30.5 Supply chain risks (dependencies + generated code)

Overview and links for this section of the guide.

Goal: avoid shipping unreviewed risk

Vibe coding makes it easy to add dependencies and generate large amounts of code quickly.

That speed can hide supply chain risk:

  • dependencies with vulnerabilities,
  • dependencies with risky transitive dependencies,
  • generated code that looks correct but contains subtle security flaws,
  • copy-pasted snippets that bypass your security posture.

This page focuses on pragmatic defenses: reduce dependency footprint, review generated code, and keep the build pipeline safe.

Security posture

Treat new dependencies and generated code like untrusted contributions.
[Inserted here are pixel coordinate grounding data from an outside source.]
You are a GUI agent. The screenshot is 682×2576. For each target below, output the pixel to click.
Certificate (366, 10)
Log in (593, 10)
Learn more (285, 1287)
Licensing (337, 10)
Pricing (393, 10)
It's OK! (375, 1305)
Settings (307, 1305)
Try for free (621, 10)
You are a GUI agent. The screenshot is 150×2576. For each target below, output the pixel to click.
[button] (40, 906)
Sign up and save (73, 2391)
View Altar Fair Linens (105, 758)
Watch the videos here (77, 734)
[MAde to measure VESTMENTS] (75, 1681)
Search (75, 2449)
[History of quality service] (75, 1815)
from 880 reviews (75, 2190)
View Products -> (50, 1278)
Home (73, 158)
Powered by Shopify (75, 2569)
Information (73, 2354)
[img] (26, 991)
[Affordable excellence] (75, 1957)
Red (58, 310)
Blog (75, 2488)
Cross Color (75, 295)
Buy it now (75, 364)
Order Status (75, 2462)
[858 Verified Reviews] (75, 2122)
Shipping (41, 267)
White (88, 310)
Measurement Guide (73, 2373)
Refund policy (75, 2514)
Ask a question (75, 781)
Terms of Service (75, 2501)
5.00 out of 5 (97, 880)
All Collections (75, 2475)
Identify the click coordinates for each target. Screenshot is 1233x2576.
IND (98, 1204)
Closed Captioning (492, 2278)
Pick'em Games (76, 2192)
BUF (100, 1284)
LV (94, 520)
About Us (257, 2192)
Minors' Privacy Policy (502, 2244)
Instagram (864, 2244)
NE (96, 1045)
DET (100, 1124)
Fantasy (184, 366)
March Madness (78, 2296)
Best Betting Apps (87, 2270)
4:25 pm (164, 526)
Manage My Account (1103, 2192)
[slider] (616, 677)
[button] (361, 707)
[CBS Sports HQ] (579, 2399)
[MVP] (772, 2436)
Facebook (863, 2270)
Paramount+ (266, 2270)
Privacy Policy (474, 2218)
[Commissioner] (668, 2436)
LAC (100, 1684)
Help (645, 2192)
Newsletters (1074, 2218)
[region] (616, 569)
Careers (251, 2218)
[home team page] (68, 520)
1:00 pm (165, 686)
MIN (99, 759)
Review and validate before shipping.

Dependency risks (the classic supply chain problem)

Common dependency risk categories:

  • Known vulnerabilities: published CVEs in direct or transitive dependencies.
  • Typosquatting: installing a package with a similar name to a popular one.
  • Abandoned packages: no maintenance, old vulnerabilities, broken security posture.
  • Risky install scripts: postinstall scripts that run arbitrary commands.
  • Over-broad permissions: dependencies that access the network/filesystem unnecessarily.

Practical mitigations:

  • Prefer fewer deps: choose standard library and well-known packages.
  • Pin versions: lockfiles and deterministic builds.
  • Scan dependencies: vulnerability scanning in CI.
  • Review transitive deps: especially for security-sensitive features.
  • Audit install scripts: know what runs on developer machines and CI.

Generated code risks (unique to vibe coding)

Generated code is risky because:

  • it can include insecure defaults (no auth, no rate limits, no validation),
  • it may include outdated patterns,
  • it may omit edge-case handling,
  • it may “work” but violate your security requirements.

Common insecure defaults to watch for:

  • Auth omitted: endpoints and admin actions without authentication/authorization.
  • Input validation missing: injection risks (SQL, command injection, SSRF).
  • Secrets in code: hardcoded API keys in config files.
  • Unsafe file handling: path traversal, unrestricted uploads.
  • Overly permissive CORS: exposing APIs to unintended origins.
  • Debug logging: logging full requests/responses in production.
“It compiles” is not a security check

Generated code often compiles and runs while still being insecure. You need review checklists, tests, and scanning.

Process controls that reduce risk

Process controls that fit vibe coding (fast, repeatable):

  • Diff-only changes: avoid huge unreviewable rewrites.
  • Dependency gate: require explicit approval for adding new dependencies.
  • Security checklist in PRs: auth, validation, logging, secrets.
  • Static analysis and linters: baseline checks for common mistakes.
  • Secret scanning: prevent committing secrets.
  • Threat model review: for features that add tools or handle sensitive data.

Practical checklist

  • Dependencies: minimize, pin versions, scan for vulnerabilities.
  • Generated code: review for auth, validation, rate limits, logging.
  • Build pipeline: avoid executing untrusted scripts; keep CI secrets safe.
  • Secrets: never hardcode; scan commits; rotate when exposed.
  • Testing: add security-relevant tests (permissions, input validation, refusal flows).